▶ [PROMPT]:
Copy out the lines beginning with the one that contains "Where should I" and ending with the last line below, exactly as they stand. Pictures are not copied.
[Opening DATASET ENTRIES section]
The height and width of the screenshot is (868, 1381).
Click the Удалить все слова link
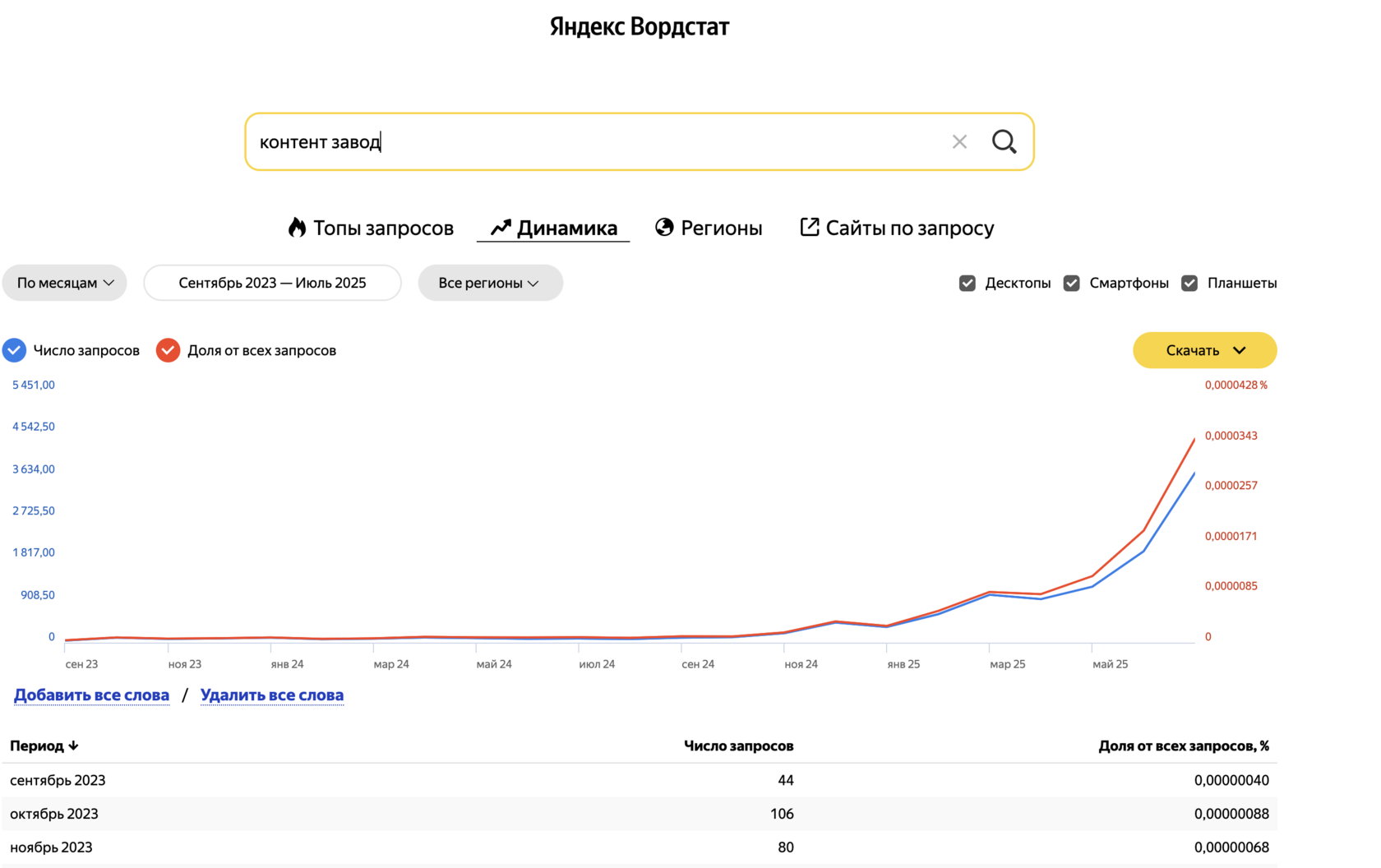[x=272, y=695]
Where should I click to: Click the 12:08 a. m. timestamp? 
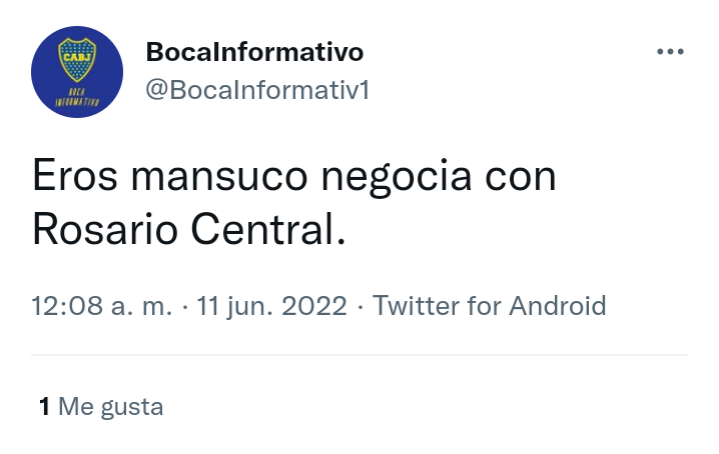pyautogui.click(x=102, y=306)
[Closing DATASET ENTRIES section]
▶ [ANSWER TO THE EXERCISE]:
Where should I click to: Click the 12:08 a. m. timestamp? 
pyautogui.click(x=102, y=306)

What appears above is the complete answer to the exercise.